Perpecahan Emerge Over Stimulus di G20, Pasar Naik

Rifts Emerge Over Stimulus at G20, Pasar Naik

Pasar memperpanjang rally mereka pada hari Jumat pagi dengan kenaikan harga minyak mentah dan harapan stimulus lebih lanjut.

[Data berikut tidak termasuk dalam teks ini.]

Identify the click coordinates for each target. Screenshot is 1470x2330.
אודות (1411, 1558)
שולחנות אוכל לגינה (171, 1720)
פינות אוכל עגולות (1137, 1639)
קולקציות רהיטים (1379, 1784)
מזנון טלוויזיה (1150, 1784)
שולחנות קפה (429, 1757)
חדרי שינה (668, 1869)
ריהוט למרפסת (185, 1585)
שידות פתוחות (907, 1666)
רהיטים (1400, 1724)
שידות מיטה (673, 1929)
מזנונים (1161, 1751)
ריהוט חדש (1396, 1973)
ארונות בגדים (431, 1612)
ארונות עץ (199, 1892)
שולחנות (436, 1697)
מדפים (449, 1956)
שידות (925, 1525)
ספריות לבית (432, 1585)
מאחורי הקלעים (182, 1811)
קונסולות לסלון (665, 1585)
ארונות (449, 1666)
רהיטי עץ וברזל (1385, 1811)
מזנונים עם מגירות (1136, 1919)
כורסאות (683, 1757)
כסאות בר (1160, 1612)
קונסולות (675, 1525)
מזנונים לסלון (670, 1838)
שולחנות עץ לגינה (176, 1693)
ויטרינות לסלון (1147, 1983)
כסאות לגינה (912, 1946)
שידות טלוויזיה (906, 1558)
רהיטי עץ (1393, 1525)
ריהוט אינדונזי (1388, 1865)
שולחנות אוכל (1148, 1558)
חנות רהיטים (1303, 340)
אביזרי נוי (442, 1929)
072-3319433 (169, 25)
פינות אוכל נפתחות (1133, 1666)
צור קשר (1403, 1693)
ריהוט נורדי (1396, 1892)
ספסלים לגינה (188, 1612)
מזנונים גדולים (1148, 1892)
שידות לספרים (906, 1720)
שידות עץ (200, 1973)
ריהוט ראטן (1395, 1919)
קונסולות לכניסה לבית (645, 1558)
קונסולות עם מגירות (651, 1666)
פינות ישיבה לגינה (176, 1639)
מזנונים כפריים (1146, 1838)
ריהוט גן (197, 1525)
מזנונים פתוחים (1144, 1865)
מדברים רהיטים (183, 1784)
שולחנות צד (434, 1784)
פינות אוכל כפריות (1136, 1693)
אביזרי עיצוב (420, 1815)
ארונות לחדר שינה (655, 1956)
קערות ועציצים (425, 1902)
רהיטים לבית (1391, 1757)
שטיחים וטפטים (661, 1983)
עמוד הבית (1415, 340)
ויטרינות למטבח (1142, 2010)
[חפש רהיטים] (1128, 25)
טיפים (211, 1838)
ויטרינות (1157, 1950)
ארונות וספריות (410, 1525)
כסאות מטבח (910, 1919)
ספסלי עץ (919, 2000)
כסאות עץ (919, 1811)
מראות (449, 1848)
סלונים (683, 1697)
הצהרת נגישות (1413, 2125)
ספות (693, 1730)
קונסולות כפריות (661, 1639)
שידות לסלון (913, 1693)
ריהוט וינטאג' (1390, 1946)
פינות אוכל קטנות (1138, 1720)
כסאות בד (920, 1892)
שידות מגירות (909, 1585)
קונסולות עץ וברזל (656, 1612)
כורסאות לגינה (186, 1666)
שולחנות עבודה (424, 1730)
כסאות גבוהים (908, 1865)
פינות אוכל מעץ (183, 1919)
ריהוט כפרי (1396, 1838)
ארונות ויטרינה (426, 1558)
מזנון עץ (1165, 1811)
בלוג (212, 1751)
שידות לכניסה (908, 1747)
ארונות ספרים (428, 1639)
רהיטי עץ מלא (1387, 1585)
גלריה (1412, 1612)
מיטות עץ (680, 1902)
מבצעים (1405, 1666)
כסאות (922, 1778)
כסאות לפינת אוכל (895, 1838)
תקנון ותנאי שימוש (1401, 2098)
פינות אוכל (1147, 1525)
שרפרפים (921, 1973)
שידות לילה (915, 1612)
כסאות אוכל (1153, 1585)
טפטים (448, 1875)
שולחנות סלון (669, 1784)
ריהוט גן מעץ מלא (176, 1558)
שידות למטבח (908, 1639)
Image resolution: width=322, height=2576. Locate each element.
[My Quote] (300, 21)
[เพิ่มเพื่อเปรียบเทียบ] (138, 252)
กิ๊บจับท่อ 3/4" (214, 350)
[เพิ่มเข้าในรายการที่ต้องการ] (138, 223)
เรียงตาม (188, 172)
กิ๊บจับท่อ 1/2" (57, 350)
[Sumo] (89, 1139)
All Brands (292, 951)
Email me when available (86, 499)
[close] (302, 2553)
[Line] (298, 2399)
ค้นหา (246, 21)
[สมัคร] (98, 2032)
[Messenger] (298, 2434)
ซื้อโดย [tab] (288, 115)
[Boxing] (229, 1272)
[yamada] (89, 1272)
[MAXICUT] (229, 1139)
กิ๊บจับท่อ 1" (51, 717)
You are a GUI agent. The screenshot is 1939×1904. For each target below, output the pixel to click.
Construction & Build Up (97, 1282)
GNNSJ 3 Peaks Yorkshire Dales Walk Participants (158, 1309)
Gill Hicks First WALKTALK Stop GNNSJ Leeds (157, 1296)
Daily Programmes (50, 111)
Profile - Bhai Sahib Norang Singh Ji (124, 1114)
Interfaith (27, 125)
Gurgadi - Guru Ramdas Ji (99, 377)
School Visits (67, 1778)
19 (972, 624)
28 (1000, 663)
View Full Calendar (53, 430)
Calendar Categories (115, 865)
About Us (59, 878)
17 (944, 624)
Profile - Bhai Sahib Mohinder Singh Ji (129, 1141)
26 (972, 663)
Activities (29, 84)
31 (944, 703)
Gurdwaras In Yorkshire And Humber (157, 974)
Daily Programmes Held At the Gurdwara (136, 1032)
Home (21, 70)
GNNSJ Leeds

Gubernur bank sentral dan menteri keuangan telah berkumpul di Shanghai untuk pertemuan puncak G20, di mana perpecahan lama muncul kembali mengenai prospek stimulus ekonomi yang terkoordinasi.

Tidak ada konsensus mengenai Stimulus

Sebagian besar reli minggu ini didorong oleh pelepasan sebuah surat kabar IMF yang dirilis untuk sebuah "permintaan dukungan internasional" yang terkoordinasi, dengan kata lain, sebuah program stimulus. (Lihat juga: Perdagangan Global 2015 Terburuk Sejak Krisis Finansial .)

Makalah ini muncul saat keruntuhan harga minyak dan komoditas memicu kekhawatiran akan anjloknya permintaan global, pasar ekuitas global di seluruh dunia meluncur, mata uang di seluruh dunia melemah terhadap dolar, ketegangan geopolitik meningkat, partai politik di ekonomi utama dunia - paling tidak platform perubahan kebijakan radikal AS, sebuah krisis pengungsi mendorong perselisihan antara negara-negara Eropa, Inggris mengancam untuk meninggalkan UE, dan China berisiko melakukan "pendaratan keras" setelah ledakan yang belum pernah terjadi sebelumnya .

Mengingat daftar kecemasan itu, tampaknya akan ada kasus stimulus, namun para pemimpin dunia terbagi. Menteri Keuangan Jerman Wolfgang Schäuble mengatakan pada hari Jumat bahwa "berbicara tentang stimulus lebih lanjut hanya mengalihkan perhatian dari tugas sebenarnya yang sedang dihadapi." Taro Aso, gubernur Bank of Japan, juga menolak dorongan stimulus lebih lanjut, setelah memperkenalkan suku bunga negatif bulan lalu.

Zhou Xiaochuan, gubernur Bank Rakyat China, mengatakan bahwa China memiliki ruang untuk menyesuaikan kebijakan moneter, dan mengatakan bahwa negara tersebut akan "menyeimbangkan antara pertumbuhan, restrukturisasi dan manajemen risiko."

U. S. Menteri Keuangan Jack Lew menekankan bahwa China perlu mengikuti agenda reformasi untuk menghindari resesi dan pentingnya menghindari devaluasi yuan yang kompetitif.

Pasar Naik

Setelah jatuh 6. 4% Kamis, pasar China telah pulih sedikit. Indeks Komposit SSE Shanghai ditutup naik 1. 0% Jumat ke 2, 767, sementara Indeks Hang Seng Hong Kong naik 2. 5% menjadi 19,364. Indeks Nikkei 225 Jepang naik 0. 4% menjadi 16, 310.

Di Eropa, DAX Jerman naik 1. 4% menjadi 9, 456 pada perdagangan sore, sementara Euro Stoxx 50 telah meningkat 1. 6% sampai 2, 918.

Minyak mentah West Texas Intermediate naik 0. 9% menjadi $ 33. 38 per barel Minyak mentah brent naik 1. 1% menjadi $ 35. 69. Emas telah jatuh 0. 1% sampai $ 1, 237 per ounce.

Dow Jones Industrial Average berjangka naik 0. 5% sampai 16, 748 sebelum pasar terbuka, sementara Nasdaq 100 futures naik 0. 6% menjadi 4, 270 dan S & P 500 futures naik 0. 5% menjadi 1, 960 Hasil pada obligasi pemerintah 2, 5, 10 dan 30 tahun telah naik.

Dolar U. S. menguat 0.1%, sedangkan euro (-0, 1%), yen (-0,1%), dolar Kanada (-0,1%), franc Swiss (-0,3%) dan dolar Australia (-0,4 %) telah jatuh. Poundsterling datar, dan dolar Selandia Baru naik 0. 2%. Indeks Harga Bitcoin CoinDesk naik 0. 3% menjadi $ 425.

Jus jeruk berjangka telah meningkat 3. 9% menjadi $ 130. 45, karena produksi Florida diperkirakan akan menjadi yang terendah sejak 1960-an.